Everyone knows that there must be a tasting. The two outside pieces are the ends that were directly exposed to the smoke. They are naturally darker than the slices from the interior.

Taste test

It fried up nicely.

Frying

It tasted like: bacon. Pure, unadulterated porky goodness. I sliced up the remainder for packaging. I could have tossed the bellies in the freezer for a bit and then used the handy slicer the fam gave to me, but I had my sharp knife and the time, so I went ahead with that job.

Slicing

Ready for packaging and distribution.

Ready to go

Packed, labeled, and ready for the freezer – or, in the case of the pack on the left, ready to go to my aunt and uncle’s place for them to enjoy. The smaller bags on the right are scraps and fats for soups, flavoring, and rendering when needed.

Packed

Overall, from an eight pound belly with the skin on, I wound up with five pounds of bacon, which is about what I expected to get. On a price per pound basis, this batch ran $7.20. That is at or lower than bacon by the pound in the store, since most of the packages now come in 12 ounce packs rather than full pounds.

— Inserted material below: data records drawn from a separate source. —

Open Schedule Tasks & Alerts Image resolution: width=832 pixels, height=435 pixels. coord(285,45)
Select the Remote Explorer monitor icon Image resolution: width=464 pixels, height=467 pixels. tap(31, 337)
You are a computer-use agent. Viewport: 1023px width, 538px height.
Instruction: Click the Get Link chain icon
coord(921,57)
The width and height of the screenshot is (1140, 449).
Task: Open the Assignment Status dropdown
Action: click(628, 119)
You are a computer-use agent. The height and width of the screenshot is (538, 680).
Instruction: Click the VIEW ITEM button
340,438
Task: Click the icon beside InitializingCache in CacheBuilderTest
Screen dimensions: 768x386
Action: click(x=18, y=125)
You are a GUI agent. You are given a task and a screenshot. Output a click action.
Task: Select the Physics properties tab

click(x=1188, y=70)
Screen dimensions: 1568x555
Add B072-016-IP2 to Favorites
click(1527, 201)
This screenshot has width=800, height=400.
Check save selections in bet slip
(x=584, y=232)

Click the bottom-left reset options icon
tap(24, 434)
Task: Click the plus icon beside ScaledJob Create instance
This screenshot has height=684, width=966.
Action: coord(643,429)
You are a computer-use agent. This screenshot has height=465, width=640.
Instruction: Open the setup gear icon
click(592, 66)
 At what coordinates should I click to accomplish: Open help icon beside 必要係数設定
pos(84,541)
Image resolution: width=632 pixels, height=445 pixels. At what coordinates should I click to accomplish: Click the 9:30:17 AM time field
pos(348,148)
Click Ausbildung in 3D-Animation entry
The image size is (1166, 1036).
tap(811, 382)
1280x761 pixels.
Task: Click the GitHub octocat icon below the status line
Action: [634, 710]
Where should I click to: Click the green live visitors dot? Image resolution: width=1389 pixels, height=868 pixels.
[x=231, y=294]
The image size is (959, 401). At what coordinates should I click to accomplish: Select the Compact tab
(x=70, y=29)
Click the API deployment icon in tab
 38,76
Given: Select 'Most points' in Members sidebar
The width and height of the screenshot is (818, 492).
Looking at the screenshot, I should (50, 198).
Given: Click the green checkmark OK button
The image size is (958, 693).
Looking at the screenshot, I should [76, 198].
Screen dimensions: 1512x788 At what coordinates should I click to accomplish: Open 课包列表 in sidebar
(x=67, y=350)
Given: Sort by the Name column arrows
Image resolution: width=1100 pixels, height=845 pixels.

Was is worth it? Absolutely. I know where this belly came from. I know exactly what was in the cure and at what ratios, how it was handled, and how it was smoked. The active work time from an overall standpoint is minimal, and the cost is about the same as me climbing into my car and going to the store.

Would I change anything? Next time, I think I will change the cure a bit. The fam likes sweeter bacon, and it was difficult to taste the maple and brown sugar in the cure this time, so that needs to change. I also think an extra day in the cure would be a good idea.

If you’re considering doing this, but don’t know where to get pork belly with the skin on, head over to Niman Ranch and try them. I’ve ordered from them in the past and used them for this belly and the fat. They’re excellent.